▸ **Requirement**:
The listing below is to be reproduced in full, exactly as given.

▸ **Exercise input**:

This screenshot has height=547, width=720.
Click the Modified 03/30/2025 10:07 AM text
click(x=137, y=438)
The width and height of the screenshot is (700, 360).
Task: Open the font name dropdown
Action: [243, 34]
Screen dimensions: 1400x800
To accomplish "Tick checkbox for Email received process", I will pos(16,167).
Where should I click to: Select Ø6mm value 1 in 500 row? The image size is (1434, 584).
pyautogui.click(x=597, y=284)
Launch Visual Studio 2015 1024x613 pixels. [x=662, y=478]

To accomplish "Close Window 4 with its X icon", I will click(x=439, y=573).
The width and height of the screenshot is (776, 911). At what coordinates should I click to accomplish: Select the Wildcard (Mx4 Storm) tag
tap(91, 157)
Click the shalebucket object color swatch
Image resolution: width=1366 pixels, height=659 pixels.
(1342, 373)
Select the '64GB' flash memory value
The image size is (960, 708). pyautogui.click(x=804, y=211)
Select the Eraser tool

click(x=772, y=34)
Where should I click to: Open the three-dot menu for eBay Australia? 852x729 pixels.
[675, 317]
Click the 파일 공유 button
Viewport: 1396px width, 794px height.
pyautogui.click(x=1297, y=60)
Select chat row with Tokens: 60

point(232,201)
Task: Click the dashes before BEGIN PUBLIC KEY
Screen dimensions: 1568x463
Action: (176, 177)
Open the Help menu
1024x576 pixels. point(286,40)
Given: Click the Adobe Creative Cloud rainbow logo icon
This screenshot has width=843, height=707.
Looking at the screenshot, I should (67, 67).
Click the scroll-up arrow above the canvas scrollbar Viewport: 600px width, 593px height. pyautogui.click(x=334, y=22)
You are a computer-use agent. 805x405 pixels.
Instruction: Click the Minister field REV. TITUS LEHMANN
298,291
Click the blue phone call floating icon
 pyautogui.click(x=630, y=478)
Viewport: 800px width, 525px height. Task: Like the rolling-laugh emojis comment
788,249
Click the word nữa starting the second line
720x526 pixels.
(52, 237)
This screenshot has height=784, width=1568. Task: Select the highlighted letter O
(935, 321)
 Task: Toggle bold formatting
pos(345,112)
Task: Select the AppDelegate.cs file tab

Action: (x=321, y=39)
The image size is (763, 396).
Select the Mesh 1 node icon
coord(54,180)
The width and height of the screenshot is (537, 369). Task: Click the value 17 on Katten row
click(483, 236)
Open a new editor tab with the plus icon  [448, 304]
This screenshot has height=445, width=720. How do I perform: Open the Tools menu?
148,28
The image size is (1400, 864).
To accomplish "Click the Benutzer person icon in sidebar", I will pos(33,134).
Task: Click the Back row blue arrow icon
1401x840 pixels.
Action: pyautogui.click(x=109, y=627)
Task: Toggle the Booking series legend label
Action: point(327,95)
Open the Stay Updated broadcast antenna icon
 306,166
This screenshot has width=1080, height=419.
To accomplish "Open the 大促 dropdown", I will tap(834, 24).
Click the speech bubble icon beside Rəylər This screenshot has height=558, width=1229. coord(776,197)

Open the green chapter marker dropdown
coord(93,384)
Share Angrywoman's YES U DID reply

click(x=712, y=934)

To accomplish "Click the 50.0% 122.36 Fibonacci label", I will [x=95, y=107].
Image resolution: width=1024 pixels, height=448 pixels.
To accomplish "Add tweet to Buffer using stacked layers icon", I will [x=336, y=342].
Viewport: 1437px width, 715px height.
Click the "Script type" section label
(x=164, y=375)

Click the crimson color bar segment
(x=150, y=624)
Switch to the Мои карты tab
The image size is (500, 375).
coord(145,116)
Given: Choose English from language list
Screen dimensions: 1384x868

▸ **The completed task**:
This screenshot has height=547, width=720.
Click the Modified 03/30/2025 10:07 AM text
click(x=137, y=438)
The width and height of the screenshot is (700, 360).
Task: Open the font name dropdown
Action: [243, 34]
Screen dimensions: 1400x800
To accomplish "Tick checkbox for Email received process", I will pos(16,167).
Where should I click to: Select Ø6mm value 1 in 500 row? The image size is (1434, 584).
pyautogui.click(x=597, y=284)
Launch Visual Studio 2015 1024x613 pixels. [x=662, y=478]

To accomplish "Close Window 4 with its X icon", I will click(x=439, y=573).
The width and height of the screenshot is (776, 911). At what coordinates should I click to accomplish: Select the Wildcard (Mx4 Storm) tag
tap(91, 157)
Click the shalebucket object color swatch
Image resolution: width=1366 pixels, height=659 pixels.
(1342, 373)
Select the '64GB' flash memory value
The image size is (960, 708). pyautogui.click(x=804, y=211)
Select the Eraser tool

click(x=772, y=34)
Where should I click to: Open the three-dot menu for eBay Australia? 852x729 pixels.
[675, 317]
Click the 파일 공유 button
Viewport: 1396px width, 794px height.
pyautogui.click(x=1297, y=60)
Select chat row with Tokens: 60

point(232,201)
Task: Click the dashes before BEGIN PUBLIC KEY
Screen dimensions: 1568x463
Action: (176, 177)
Open the Help menu
1024x576 pixels. point(286,40)
Given: Click the Adobe Creative Cloud rainbow logo icon
This screenshot has width=843, height=707.
Looking at the screenshot, I should (67, 67).
Click the scroll-up arrow above the canvas scrollbar Viewport: 600px width, 593px height. pyautogui.click(x=334, y=22)
You are a computer-use agent. 805x405 pixels.
Instruction: Click the Minister field REV. TITUS LEHMANN
298,291
Click the blue phone call floating icon
 pyautogui.click(x=630, y=478)
Viewport: 800px width, 525px height. Task: Like the rolling-laugh emojis comment
788,249
Click the word nữa starting the second line
720x526 pixels.
(52, 237)
This screenshot has height=784, width=1568. Task: Select the highlighted letter O
(935, 321)
 Task: Toggle bold formatting
pos(345,112)
Task: Select the AppDelegate.cs file tab

Action: (x=321, y=39)
The image size is (763, 396).
Select the Mesh 1 node icon
coord(54,180)
The width and height of the screenshot is (537, 369). Task: Click the value 17 on Katten row
click(483, 236)
Open a new editor tab with the plus icon  [448, 304]
This screenshot has height=445, width=720. How do I perform: Open the Tools menu?
148,28
The image size is (1400, 864).
To accomplish "Click the Benutzer person icon in sidebar", I will pos(33,134).
Task: Click the Back row blue arrow icon
1401x840 pixels.
Action: pyautogui.click(x=109, y=627)
Task: Toggle the Booking series legend label
Action: point(327,95)
Open the Stay Updated broadcast antenna icon
 306,166
This screenshot has width=1080, height=419.
To accomplish "Open the 大促 dropdown", I will tap(834, 24).
Click the speech bubble icon beside Rəylər This screenshot has height=558, width=1229. coord(776,197)

Open the green chapter marker dropdown
coord(93,384)
Share Angrywoman's YES U DID reply

click(x=712, y=934)

To accomplish "Click the 50.0% 122.36 Fibonacci label", I will [x=95, y=107].
Image resolution: width=1024 pixels, height=448 pixels.
To accomplish "Add tweet to Buffer using stacked layers icon", I will [x=336, y=342].
Viewport: 1437px width, 715px height.
Click the "Script type" section label
(x=164, y=375)

Click the crimson color bar segment
(x=150, y=624)
Switch to the Мои карты tab
The image size is (500, 375).
coord(145,116)
Given: Choose English from language list
Screen dimensions: 1384x868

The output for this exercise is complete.